- Your assignment -
Return all lines below containing the word "Hachi小芭".

- Data for the task -
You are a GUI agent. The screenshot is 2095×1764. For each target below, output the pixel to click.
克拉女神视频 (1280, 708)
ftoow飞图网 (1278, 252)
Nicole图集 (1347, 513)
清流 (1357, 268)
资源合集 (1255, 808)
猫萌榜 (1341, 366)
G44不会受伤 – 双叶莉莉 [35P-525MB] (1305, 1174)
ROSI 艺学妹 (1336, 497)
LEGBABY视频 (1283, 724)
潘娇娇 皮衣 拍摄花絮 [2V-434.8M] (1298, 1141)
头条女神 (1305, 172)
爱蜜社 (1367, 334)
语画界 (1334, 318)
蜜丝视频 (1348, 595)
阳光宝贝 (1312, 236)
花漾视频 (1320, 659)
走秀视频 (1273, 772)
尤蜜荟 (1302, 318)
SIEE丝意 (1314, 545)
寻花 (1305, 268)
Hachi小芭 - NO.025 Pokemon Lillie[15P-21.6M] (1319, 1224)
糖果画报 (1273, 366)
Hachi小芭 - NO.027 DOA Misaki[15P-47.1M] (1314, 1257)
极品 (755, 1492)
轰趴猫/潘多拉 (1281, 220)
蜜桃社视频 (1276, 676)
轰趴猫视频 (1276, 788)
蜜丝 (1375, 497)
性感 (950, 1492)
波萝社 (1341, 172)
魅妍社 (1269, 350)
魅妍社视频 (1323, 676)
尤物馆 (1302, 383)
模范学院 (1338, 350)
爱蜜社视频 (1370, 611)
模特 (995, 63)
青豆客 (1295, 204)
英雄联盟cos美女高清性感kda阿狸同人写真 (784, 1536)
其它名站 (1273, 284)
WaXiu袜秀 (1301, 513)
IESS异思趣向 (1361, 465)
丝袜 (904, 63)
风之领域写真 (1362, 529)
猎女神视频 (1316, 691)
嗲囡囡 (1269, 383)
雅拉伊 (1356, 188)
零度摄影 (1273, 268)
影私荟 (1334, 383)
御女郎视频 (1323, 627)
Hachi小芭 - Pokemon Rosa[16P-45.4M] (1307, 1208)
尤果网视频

- Exercise answer -
Hachi小芭 - NO.025 Pokemon Lillie[15P-21.6M] (1319, 1224)
Hachi小芭 - NO.027 DOA Misaki[15P-47.1M] (1314, 1257)
Hachi小芭 - Pokemon Rosa[16P-45.4M] (1307, 1208)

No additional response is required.